### What you need to do
Please output the section of the listing below that opens with the line containing "Instagram fake follower check (57, 1701)" and closes with the line containing "Influencer Payments (31, 1858)", exactly and with nothing else.

--- Entries supplied Enclosed Below ---

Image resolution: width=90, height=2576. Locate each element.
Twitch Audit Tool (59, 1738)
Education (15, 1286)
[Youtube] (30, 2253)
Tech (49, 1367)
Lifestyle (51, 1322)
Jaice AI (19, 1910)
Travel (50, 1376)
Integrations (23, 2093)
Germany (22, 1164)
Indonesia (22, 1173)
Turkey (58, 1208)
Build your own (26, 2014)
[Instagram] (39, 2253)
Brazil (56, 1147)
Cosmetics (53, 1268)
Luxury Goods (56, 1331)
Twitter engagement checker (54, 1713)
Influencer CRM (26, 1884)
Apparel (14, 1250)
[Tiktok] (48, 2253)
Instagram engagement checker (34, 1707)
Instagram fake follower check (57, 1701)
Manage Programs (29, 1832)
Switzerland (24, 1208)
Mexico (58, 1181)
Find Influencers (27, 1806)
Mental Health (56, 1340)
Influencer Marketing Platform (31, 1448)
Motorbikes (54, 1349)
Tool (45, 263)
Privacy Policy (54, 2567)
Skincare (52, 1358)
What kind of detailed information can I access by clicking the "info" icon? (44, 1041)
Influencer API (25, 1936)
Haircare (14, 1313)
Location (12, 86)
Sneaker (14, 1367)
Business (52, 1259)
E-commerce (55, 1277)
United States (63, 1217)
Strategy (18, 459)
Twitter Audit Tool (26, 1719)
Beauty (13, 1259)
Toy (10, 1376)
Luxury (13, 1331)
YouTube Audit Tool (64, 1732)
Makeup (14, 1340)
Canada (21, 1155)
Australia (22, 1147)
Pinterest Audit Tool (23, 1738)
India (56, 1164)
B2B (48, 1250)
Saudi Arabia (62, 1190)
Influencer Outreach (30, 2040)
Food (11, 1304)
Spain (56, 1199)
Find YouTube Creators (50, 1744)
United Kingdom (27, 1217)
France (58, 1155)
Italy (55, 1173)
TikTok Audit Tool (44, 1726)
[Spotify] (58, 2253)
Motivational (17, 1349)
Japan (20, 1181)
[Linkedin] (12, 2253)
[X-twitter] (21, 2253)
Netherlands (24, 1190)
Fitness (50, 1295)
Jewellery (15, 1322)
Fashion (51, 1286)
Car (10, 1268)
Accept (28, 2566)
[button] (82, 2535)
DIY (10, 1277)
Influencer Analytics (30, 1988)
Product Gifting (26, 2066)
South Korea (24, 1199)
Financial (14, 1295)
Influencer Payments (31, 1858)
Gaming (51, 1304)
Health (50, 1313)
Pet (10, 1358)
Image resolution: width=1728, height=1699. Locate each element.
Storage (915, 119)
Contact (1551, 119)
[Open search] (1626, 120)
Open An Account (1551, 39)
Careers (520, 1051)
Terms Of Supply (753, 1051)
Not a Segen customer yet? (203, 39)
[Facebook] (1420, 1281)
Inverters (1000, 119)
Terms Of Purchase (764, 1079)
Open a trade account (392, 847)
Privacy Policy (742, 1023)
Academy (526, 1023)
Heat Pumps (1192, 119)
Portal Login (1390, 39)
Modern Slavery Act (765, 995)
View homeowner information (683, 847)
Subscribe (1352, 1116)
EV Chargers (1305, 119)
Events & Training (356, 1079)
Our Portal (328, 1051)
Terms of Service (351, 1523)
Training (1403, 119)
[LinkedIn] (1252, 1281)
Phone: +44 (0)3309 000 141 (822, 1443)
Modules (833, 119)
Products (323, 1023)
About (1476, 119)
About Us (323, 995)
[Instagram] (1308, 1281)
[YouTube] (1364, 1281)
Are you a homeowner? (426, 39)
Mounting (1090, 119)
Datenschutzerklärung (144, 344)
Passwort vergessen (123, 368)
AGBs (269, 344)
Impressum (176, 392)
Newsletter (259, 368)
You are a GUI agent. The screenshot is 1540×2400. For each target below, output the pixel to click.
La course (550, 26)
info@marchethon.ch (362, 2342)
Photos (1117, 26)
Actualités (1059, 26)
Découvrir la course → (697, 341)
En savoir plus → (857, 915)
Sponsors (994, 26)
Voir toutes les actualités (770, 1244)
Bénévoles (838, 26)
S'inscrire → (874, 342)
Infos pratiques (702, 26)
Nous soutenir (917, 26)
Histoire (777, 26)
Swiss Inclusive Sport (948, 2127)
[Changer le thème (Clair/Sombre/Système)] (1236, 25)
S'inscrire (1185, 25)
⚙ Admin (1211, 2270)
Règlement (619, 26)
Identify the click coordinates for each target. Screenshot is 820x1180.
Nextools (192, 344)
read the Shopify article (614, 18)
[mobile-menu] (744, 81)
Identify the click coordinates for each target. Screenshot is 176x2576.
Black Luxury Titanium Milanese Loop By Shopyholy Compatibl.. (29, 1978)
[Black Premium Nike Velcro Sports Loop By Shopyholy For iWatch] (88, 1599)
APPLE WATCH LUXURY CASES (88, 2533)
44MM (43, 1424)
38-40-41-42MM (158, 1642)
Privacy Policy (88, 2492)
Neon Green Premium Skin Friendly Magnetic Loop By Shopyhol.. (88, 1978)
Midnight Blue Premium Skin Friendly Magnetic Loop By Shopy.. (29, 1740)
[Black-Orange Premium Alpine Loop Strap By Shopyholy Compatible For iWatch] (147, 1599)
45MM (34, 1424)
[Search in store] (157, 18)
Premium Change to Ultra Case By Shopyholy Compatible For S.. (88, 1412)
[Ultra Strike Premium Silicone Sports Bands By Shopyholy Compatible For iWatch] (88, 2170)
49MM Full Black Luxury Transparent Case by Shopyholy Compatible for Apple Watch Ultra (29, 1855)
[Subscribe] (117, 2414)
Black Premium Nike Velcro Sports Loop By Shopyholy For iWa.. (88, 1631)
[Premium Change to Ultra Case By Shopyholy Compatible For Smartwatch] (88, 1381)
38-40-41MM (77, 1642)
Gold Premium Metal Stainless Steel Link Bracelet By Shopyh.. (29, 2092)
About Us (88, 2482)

--- End of Enclosed Entries supplied ---

### Solution to this problem
Instagram fake follower check (57, 1701)
Manage Programs (29, 1832)
Switzerland (24, 1208)
Mexico (58, 1181)
Find Influencers (27, 1806)
Mental Health (56, 1340)
Influencer Marketing Platform (31, 1448)
Motorbikes (54, 1349)
Tool (45, 263)
Privacy Policy (54, 2567)
Skincare (52, 1358)
What kind of detailed information can I access by clicking the "info" icon? (44, 1041)
Influencer API (25, 1936)
Haircare (14, 1313)
Location (12, 86)
Sneaker (14, 1367)
Business (52, 1259)
E-commerce (55, 1277)
United States (63, 1217)
Strategy (18, 459)
Twitter Audit Tool (26, 1719)
Beauty (13, 1259)
Toy (10, 1376)
Luxury (13, 1331)
YouTube Audit Tool (64, 1732)
Makeup (14, 1340)
Canada (21, 1155)
Australia (22, 1147)
Pinterest Audit Tool (23, 1738)
India (56, 1164)
B2B (48, 1250)
Saudi Arabia (62, 1190)
Influencer Outreach (30, 2040)
Food (11, 1304)
Spain (56, 1199)
Find YouTube Creators (50, 1744)
United Kingdom (27, 1217)
France (58, 1155)
Italy (55, 1173)
TikTok Audit Tool (44, 1726)
[Spotify] (58, 2253)
Motivational (17, 1349)
Japan (20, 1181)
[Linkedin] (12, 2253)
[X-twitter] (21, 2253)
Netherlands (24, 1190)
Fitness (50, 1295)
Jewellery (15, 1322)
Fashion (51, 1286)
Car (10, 1268)
Accept (28, 2566)
[button] (82, 2535)
DIY (10, 1277)
Influencer Analytics (30, 1988)
Product Gifting (26, 2066)
South Korea (24, 1199)
Financial (14, 1295)
Influencer Payments (31, 1858)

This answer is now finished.